O incrível furto do ventilador valioso
Uma nota chamou atenção no noticiário local: um homem furtou um ventilador da recém-inaugurada Pinacoteca de Sorocaba esta semana. O crime teria ocorrido durante à noite por volta das 22h e descoberto pela GCM (Guarda Civil Municipal). Os policiais viram um suspeito nas proximidades da Pinacoteca carregando um marmitex, que se revelou mais tarde ser o ladrão do ventilador, não o marmitex, o suspeito.
O interessante é que a Pinacoteca recém-inaugurada contém aproximadamente 60 peças do Arquivo Público Histórico Municipal.
As obras no interior do Chalé Francês, que abriga a Pinacoteca, têm valor no mercado de arte e, possivelmente, seriam do interesse de ladrões especializados em furtos como tem sido frequente nos museus.
No entanto nosso gatuno furtou um ventilador, enquanto levava um marmitex que, para deleite do leitor, figura quase como um elemento de identificação. Sujeito alto, cabelos castanhos, barba rala e portando um marmitex. A foto clássica de frente e perfil com data e número permitiria identificar a ambos, sujeito e marmitex? Foi preso.
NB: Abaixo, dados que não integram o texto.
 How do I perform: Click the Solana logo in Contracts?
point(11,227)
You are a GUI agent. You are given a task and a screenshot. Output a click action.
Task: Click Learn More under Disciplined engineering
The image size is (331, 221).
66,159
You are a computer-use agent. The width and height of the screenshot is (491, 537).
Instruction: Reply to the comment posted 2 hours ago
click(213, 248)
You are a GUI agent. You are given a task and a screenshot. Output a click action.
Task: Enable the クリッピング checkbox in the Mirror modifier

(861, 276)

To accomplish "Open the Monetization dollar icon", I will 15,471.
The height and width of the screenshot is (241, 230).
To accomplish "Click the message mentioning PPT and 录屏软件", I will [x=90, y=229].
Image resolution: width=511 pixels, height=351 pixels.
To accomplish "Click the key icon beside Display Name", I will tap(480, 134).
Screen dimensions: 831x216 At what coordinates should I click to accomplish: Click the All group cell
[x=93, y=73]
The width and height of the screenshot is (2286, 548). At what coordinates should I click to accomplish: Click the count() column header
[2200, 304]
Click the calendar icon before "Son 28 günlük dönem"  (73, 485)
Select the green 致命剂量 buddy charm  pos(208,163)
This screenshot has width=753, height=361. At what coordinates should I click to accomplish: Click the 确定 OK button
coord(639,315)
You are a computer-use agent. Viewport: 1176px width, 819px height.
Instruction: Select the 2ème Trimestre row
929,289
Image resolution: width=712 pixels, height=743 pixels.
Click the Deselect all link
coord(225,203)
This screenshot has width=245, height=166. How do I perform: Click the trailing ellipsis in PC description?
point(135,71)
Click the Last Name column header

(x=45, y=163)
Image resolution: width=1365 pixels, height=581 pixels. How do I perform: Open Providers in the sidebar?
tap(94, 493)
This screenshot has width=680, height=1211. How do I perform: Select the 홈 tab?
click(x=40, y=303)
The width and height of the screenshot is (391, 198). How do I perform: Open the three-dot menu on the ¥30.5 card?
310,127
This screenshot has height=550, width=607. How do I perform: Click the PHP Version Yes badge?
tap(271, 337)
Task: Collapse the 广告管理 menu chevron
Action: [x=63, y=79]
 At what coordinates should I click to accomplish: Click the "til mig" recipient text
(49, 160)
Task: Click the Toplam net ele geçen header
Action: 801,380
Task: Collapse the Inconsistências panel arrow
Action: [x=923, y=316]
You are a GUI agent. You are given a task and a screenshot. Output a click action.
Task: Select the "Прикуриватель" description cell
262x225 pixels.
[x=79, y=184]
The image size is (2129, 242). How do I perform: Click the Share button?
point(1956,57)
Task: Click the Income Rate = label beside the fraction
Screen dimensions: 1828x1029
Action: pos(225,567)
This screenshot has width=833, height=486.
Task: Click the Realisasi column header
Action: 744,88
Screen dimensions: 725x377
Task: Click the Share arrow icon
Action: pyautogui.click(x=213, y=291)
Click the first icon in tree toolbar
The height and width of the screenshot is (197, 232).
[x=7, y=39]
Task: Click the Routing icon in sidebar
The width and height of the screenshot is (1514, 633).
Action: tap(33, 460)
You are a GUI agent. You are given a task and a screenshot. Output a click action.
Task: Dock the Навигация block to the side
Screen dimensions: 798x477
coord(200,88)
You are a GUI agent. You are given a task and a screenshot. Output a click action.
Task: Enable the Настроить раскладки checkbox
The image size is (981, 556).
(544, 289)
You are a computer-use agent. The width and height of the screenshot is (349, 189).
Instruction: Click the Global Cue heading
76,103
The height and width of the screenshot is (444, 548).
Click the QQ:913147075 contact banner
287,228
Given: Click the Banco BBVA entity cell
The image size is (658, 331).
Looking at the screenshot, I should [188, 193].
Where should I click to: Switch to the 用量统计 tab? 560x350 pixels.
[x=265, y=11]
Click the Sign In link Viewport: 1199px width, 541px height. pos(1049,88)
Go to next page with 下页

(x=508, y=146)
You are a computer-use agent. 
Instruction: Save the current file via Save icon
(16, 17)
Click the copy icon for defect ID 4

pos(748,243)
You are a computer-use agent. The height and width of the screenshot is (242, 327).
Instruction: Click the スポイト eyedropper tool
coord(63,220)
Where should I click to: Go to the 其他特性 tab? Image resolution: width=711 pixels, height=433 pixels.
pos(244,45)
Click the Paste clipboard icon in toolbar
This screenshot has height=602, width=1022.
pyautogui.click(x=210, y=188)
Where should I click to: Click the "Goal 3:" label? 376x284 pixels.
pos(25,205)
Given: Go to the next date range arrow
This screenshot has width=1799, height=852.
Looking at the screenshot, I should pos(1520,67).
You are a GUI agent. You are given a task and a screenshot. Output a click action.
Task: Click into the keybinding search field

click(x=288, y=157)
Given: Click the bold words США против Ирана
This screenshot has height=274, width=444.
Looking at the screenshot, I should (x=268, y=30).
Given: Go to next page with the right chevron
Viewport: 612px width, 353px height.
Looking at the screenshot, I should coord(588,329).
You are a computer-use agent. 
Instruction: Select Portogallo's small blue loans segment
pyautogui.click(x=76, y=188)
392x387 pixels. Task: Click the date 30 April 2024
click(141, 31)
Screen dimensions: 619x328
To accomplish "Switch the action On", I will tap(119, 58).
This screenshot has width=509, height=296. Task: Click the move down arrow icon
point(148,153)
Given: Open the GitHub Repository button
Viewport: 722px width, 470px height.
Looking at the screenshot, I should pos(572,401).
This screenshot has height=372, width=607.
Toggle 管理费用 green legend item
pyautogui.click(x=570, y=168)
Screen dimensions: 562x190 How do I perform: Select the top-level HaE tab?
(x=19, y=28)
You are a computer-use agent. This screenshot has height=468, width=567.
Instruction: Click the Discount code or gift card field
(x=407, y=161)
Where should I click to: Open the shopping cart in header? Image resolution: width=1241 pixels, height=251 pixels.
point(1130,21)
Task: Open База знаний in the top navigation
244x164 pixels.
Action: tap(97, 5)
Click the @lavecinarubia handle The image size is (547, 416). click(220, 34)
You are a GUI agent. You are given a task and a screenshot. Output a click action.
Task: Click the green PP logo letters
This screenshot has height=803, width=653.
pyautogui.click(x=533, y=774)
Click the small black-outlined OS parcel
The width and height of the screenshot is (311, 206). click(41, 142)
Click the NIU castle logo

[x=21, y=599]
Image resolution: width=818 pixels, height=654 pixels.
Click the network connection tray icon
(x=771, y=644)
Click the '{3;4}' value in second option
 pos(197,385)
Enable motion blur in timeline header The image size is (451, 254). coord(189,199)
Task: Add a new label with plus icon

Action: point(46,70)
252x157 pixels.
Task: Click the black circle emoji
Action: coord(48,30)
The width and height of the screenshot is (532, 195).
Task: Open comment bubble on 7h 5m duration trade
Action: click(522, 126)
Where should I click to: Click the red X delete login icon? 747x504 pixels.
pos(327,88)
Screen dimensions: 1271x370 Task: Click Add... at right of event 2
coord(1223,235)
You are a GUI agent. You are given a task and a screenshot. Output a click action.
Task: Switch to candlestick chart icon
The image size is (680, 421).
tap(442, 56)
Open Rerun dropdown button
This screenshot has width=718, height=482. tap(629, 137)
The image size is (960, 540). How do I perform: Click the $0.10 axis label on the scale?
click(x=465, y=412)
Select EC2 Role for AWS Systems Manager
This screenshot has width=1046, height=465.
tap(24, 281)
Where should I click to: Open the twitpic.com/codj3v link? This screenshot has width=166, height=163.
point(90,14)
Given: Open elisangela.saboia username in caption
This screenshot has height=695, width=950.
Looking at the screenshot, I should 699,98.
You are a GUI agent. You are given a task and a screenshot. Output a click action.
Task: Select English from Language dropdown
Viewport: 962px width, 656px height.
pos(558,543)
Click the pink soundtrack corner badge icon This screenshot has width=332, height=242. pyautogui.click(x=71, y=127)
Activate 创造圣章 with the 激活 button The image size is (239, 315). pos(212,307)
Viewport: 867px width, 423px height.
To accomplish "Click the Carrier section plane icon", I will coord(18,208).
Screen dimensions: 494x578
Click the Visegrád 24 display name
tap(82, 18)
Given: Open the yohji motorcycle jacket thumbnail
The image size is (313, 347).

Há mais de 50 anos no bairro da Árvore Grande havia um armazém da Cobal (Companhia Brasileira de Alimento, 1962), que vendia gêneros alimentícios a preços populares. Numa determinada noite foi invadido por ladrões que logo foram descobertos e presos, a maioria deles era de moradores do bairro; no entanto um foi libertado quase de imediato, tratava-se de um índio, figura pitoresca, de altura mediana, cabelos negros cortados em franja, rosto vincado, que andava descalço e manquitolando pelo bairro, possivelmente de origem mato-grossense, falava mal o português. Quando a polícia chegou ao seu casebre encontrou sacos de arroz, linguiças, salames, leite e tudo que poderia ser comido. Boa parte ele começou a usufruir no próprio local, estraçalhando linguiças e pedaços de pão sem piedade, como peritos puderam concluir vendo os restos mortais de uma calabresa, só reconhecida no IML graças a etiqueta e carimbo do S.I.F. Nenhum familiar reclamou os restos do embutido, como dos demais alimentos. É de se imaginar as provas do furto diante do delegado, autoridade máxima à época, averiguando um toucinho e em dúvida se pedir exame de corpo de delito ou colocar na frigideira. Eram tempos difíceis, sem porte de arma e nem marmitex para ameaçar. Enquanto os “comparsas” procuravam por dinheiro e objetos de valor, o índio cujo nome se perdeu no tempo, procurava o que comer. Como é próprio dos que sofrem de estômago vazio e são de alta periculosidade, foi libertado sob a singela alegação de: fome.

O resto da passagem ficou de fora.